Thursday, May 3, 2007By: J.F. Sullivan, VP Marketing
Recently, a customer of ours had to be suspended. They were suspended because they appeared on the ROKSO blacklist. For those of you who don't know what this blacklist is, suffice to say, it's the kiss of death in the email delivery circle. Essentially, appearance on this list means that the sender as been officially blocked by at least three (and counting) ISPs having been, in their measurements, identified as a spammer. The policies that guide this kind of transgression dictate that the customer would be suspended for a long, long time. How long you ask? The suspension would be a minimum of six months from the point that contact has been established as fixing whatever problem lead to the listing.
Holy Unspam Batman!
As it turns out the reason that they were identified as a spammer was because - drum roll please - they had decided to no longer use a range of IPs that they had traditionally used to send email. These IPs were no longer under their control so the real Spammers, opportunistic predators that they are, almost immediately co-opted these IP addresses. The Spammers then them to generate an armada of spam messages before the customer in question was locked down. The customer was locked down because the IP addresses were associated with them for so long that those IPs were now part of their reputation profile. Unfortunately, practices such as this are becoming more and more commonplace.
Not to go off on a rant here but it sure seems like this is, yet another, classic example of folks not monitoring their reputation at all times. Perhaps, it's an even better example of folks not keeping in mind what goes into a reputation.

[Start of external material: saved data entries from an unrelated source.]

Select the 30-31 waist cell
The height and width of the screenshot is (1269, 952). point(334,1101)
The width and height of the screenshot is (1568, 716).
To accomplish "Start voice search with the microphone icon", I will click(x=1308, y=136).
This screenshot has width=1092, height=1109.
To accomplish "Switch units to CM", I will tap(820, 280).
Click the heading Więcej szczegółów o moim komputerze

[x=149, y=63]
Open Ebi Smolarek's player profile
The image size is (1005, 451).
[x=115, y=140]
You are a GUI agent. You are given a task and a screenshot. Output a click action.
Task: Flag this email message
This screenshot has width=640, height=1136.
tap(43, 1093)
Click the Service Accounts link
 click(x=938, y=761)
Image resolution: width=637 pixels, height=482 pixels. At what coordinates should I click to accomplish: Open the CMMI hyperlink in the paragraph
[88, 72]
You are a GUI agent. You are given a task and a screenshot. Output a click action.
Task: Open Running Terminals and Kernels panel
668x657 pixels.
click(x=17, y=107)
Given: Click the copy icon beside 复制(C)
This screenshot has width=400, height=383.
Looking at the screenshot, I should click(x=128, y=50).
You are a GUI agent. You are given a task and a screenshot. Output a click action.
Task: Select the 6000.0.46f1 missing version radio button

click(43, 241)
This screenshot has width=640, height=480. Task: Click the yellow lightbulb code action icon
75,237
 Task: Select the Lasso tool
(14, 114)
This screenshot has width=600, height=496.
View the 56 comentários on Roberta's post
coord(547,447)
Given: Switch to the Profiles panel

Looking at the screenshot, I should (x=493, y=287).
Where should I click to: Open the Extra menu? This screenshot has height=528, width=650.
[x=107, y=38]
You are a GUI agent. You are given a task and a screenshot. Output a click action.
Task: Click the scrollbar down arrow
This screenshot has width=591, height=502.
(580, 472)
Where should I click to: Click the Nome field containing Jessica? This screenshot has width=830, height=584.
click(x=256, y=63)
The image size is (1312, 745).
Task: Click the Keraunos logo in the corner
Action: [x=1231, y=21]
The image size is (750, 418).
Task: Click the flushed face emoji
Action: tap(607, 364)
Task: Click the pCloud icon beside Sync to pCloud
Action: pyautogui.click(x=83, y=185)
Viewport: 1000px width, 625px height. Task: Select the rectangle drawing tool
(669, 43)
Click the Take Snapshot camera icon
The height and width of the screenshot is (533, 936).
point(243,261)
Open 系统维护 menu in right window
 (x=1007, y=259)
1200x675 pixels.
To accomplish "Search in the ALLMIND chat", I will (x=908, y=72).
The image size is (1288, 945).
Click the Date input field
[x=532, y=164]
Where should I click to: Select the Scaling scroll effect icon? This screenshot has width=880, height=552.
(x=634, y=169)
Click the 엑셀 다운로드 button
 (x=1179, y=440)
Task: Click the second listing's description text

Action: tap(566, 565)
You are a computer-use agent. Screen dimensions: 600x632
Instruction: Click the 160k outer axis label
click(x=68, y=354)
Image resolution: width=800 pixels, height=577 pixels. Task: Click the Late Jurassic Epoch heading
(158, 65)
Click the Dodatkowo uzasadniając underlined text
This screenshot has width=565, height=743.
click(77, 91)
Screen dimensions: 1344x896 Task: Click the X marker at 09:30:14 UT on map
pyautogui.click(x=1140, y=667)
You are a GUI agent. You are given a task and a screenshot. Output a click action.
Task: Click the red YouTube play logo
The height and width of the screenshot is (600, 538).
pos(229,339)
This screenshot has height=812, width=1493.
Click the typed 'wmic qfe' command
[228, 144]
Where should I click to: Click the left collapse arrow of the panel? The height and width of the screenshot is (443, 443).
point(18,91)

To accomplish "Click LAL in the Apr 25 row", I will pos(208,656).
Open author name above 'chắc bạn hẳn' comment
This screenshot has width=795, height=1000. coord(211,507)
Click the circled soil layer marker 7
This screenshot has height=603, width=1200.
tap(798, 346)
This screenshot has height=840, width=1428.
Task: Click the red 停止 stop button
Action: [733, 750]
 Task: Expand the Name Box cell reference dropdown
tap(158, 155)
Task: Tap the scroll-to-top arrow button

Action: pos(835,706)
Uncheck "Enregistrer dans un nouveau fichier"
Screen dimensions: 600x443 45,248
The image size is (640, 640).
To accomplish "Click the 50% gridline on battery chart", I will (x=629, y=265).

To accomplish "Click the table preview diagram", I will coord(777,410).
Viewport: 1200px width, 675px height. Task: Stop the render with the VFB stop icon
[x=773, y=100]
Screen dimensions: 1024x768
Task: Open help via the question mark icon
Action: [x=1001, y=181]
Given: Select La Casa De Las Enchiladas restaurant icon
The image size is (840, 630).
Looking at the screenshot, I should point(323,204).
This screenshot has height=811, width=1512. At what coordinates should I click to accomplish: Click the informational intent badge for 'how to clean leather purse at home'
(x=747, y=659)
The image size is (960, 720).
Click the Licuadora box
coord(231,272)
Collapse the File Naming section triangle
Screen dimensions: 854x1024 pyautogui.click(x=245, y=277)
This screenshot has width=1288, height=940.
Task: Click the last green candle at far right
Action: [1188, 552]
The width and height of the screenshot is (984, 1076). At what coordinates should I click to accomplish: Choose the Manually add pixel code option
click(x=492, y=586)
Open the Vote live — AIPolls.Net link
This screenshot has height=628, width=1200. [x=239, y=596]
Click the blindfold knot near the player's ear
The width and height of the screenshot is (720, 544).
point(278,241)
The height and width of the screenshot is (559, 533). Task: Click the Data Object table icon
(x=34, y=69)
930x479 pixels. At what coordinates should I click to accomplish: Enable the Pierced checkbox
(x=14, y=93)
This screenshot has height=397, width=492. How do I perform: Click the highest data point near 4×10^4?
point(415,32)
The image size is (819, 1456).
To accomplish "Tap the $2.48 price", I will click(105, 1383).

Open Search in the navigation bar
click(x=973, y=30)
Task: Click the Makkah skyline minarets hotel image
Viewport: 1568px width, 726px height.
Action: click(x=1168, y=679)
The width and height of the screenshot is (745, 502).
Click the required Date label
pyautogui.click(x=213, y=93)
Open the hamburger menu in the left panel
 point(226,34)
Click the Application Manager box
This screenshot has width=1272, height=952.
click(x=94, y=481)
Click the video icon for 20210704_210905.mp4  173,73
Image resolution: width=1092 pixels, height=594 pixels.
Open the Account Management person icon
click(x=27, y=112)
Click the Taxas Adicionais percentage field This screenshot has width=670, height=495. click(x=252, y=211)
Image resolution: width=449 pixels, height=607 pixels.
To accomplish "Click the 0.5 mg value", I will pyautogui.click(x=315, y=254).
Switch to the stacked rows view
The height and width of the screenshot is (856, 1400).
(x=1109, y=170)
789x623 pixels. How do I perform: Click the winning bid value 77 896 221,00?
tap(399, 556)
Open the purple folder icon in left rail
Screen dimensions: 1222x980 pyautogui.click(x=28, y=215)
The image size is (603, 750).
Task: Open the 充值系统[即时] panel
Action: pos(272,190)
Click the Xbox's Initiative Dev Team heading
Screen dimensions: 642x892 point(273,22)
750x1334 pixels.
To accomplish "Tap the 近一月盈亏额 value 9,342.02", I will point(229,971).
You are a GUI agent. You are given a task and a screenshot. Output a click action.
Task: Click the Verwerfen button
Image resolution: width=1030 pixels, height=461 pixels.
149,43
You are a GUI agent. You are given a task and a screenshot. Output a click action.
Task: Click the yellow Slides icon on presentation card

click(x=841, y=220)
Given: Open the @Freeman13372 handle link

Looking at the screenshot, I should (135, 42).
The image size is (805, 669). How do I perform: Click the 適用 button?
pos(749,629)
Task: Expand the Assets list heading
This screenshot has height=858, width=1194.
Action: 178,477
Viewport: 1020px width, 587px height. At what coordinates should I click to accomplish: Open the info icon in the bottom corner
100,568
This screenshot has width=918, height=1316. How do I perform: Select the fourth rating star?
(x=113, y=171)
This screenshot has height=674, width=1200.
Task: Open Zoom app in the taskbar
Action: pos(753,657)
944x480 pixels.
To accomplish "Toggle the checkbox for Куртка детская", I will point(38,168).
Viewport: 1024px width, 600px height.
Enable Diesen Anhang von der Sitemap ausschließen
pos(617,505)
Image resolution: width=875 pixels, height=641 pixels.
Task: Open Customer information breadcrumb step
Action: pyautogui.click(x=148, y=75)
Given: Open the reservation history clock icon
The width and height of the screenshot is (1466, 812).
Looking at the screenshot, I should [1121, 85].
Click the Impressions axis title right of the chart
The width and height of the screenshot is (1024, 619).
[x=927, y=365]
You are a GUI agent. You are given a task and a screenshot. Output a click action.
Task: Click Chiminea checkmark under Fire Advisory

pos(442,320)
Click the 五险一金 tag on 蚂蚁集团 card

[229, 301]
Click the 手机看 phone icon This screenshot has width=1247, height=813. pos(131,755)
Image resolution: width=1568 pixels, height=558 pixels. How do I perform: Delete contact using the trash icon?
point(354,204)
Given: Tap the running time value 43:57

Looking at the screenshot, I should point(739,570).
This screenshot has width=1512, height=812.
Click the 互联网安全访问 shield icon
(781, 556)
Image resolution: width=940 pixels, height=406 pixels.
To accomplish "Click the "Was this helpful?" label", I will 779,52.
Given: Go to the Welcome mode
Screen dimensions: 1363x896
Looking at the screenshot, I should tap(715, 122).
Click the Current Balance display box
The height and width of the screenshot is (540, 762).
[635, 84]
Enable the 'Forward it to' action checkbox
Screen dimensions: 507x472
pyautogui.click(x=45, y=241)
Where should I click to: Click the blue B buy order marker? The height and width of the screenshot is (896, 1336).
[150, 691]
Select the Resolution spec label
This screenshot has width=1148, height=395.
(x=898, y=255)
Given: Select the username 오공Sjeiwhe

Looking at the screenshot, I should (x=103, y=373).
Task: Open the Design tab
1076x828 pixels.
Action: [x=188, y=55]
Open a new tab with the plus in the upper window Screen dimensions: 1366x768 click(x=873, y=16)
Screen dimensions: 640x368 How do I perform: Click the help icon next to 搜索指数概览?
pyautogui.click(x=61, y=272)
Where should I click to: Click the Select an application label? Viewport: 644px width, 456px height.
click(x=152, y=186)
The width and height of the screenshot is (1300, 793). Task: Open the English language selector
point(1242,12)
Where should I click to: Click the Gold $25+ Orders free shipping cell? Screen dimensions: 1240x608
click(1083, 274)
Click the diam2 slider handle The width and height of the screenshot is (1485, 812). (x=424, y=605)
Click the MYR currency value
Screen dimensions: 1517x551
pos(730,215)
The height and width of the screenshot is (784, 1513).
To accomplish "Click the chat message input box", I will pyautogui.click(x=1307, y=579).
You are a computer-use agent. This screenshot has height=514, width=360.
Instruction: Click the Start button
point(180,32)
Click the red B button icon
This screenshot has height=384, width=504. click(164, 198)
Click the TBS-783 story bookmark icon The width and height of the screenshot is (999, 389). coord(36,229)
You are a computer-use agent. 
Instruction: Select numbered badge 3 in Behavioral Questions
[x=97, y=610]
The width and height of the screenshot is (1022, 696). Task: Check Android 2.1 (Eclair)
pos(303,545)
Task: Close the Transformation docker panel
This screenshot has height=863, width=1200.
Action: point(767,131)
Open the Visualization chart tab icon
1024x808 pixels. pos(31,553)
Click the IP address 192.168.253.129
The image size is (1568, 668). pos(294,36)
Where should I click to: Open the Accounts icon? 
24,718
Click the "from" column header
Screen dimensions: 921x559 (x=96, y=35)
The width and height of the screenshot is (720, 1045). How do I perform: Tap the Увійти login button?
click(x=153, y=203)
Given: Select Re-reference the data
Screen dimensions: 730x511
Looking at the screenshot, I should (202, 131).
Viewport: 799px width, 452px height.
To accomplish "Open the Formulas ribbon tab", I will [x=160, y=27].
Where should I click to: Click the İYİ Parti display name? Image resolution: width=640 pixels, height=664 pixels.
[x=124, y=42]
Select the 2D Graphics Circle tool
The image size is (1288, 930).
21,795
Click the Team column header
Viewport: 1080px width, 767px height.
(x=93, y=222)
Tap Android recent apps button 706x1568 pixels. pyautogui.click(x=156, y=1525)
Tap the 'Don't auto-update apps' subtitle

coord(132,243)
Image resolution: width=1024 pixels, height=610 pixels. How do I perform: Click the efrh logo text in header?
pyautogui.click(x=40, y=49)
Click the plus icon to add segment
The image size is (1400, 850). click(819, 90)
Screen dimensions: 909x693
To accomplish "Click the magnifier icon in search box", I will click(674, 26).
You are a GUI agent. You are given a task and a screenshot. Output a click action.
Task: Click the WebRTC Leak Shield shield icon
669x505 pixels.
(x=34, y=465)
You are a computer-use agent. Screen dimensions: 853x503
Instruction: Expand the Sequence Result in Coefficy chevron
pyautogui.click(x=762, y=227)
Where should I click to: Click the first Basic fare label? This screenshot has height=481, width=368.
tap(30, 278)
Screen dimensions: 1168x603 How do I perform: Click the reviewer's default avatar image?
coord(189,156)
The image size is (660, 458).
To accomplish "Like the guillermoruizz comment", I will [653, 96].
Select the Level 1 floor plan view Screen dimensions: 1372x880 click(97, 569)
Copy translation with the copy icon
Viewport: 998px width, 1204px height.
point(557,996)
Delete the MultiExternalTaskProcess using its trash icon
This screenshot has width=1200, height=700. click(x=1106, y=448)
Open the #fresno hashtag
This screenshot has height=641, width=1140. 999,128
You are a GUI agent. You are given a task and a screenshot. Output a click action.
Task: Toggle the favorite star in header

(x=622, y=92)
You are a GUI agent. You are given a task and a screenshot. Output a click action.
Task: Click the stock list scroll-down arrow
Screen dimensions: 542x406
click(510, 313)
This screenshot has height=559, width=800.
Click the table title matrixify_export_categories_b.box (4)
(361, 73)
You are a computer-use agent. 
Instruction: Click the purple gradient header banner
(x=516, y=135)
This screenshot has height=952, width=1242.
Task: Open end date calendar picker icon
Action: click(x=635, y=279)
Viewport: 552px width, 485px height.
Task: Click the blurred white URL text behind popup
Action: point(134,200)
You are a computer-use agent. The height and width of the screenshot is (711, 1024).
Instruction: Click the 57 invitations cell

We all know that the complaints and sending behavior are elements of your online reputation but consider that, at least in this example, neither complaints nor sending behavior is directly attributable to the customer in question. What happened was a combination of forgetfulness, non-automated processes and identity theft. The net effect was the catastrophic listing on ROKSO.
So could reputation monitoring have absolutely prevented this situation? Perhaps not, but certainly putting instrumentation in place which keeps track of your IPs and domains is a start. Also, services which alert you of impending problems either with your servers as well as your ISP blocking issues would be good idea. Finally, perhaps a dashboard that continuously updates the various activities of the Internet that affect your reputation, and just what is going into your reputation, would useful as well.
Point is, do not take this noise about reputation monitoring lightly, the bite is much worse than the bark!